Marriage. Marriages are arranged by elders, ideally by a sister and brother for their respective son and daughter. A girl is technically able to marry soon after the ceremony of her first menstruation, but now her marriage may be postponed a few years, and boys often do not marry until their twenties. The marriage is performed by a Brahman priest or by a caste priest in the home of the bride. Her family bears expenses and provides a modest dowry, though in some castes there is more bride-wealth given than dowry. Recently among educated classes the expectation of dowry has vastly increased, in line with the costs of education and the presumed benefits of the marriage for the girl and her family. Ideally a married couple sets up its own house, usually in the boy's village, but if necessary they may move in with the boy's or alternatively the girl's family until this is possible. Marriage is a religious ceremony and only a few register it with the state. Divorce is quite difficult for higher castes with strict social expectations, but separation and new alliances or marriages are common among castes whose prestige is not so damaged thereby. Widow remarriage is forbidden or rare among castes having Brahmanic values, but not among lower castes.

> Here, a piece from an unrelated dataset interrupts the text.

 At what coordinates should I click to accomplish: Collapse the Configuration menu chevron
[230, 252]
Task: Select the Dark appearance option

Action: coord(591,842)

Domestic Unit. The average household size is five to six people, with preference for an extended nuclear family. It is not unusual for an old person or couple to live alone, especially if they have few assets. Occasionally there are joint families when there is land or a business to keep intact. Most Influential families also have a live-in servant or servant family. When Tamil men migrate to a city for work, they try to take their wives and children along, so there is not a severe deficit of females in Tamil cities, but this means that urbanized Families find their rural roots weakening.
Inheritance. Under Tamil Hindu tradition, sons divide the land because they may live by cultivating it, and daughters get the mother's gold and jewels either as dowry or as Inheritance, but there are many exceptions and people can arrange their own wills.
Socialization. Tamils are a child-friendly society, and they socialize children so that they grow up with a firm sense of well-being. There is less tension than in many societies, and hospitality is often genuine. Men and women play with small children easily, pass them around, and may take in relatives' children temporarily or even adopt them. Several male gods have important child forms whose pictures are in houses everywhere, and Tamil literature creates abundant images of children. Toilet training is early and seemingly natural, with little use of diapers. The first rice is fed at about 6 months, and weaning is sudden after a year or so. Giving of food is important in relationships, and a mother may feed rice with her hand to a child up to the age of 6 or more. Adults frequently treat children with benevolent deceit and verbal ambiguity, and within the dynamic family context the child learns a wide range of verbal and emotional expression and body language. Children of school age are occasionally punished by tweaking of the ear or beatings given by the father. Girls are expected to help in household work as soon as they are able, and boys not in school may do agricultural activities or herd animals from about age 10. Most villages have their own elementary schools, and many now have middle schools also, so most children now become literate. There are no initiation rites Except for high-caste boys at the time they put on the Brahmanic sacred thread. Girls have an important life-stage Ceremony at the time of their first menstruation; a feast is given to relatives and friends, who bring presents. At this time the girl puts on a sari and is technically marriageable. This ceremony is found associated with the Dravidian kinship and marriage system.